If a line below contains the string "system", return that line.

+++++

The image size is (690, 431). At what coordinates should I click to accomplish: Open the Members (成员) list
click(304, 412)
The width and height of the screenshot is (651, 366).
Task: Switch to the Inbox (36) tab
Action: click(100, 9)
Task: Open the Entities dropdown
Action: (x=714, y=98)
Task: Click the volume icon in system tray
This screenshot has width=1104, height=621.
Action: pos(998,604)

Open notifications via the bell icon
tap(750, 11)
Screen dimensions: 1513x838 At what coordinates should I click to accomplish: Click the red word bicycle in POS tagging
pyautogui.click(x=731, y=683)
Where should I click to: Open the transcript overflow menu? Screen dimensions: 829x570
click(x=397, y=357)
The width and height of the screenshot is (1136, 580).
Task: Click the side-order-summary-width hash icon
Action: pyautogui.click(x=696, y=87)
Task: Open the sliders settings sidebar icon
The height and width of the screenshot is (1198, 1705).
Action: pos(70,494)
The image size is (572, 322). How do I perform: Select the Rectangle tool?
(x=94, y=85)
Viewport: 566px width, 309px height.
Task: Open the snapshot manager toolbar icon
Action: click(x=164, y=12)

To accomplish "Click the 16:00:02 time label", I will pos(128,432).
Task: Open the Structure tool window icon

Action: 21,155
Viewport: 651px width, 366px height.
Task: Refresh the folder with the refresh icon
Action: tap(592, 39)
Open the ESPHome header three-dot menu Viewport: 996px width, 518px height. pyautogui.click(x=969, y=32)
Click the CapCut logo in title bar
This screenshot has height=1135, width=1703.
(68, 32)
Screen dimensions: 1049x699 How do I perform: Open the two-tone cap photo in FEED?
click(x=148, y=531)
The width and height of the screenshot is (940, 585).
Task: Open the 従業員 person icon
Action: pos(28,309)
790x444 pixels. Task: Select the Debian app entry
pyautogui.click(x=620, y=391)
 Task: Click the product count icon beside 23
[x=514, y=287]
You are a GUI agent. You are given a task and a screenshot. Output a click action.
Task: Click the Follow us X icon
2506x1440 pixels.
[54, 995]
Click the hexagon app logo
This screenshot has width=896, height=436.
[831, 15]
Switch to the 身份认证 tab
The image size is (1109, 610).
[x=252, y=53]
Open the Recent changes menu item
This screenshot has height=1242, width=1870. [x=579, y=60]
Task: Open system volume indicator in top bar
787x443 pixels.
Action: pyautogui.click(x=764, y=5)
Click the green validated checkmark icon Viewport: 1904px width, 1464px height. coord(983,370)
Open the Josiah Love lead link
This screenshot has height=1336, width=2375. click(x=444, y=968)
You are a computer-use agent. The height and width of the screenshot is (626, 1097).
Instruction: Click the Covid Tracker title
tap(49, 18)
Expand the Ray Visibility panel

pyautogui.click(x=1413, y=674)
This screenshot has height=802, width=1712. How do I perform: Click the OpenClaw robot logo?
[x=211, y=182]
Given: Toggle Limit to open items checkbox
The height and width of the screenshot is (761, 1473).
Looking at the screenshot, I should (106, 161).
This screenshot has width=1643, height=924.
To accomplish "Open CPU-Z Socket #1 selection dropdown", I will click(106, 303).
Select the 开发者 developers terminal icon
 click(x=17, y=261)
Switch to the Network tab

+++++

> [ANSWER]:
Task: Click the volume icon in system tray
Task: Open system volume indicator in top bar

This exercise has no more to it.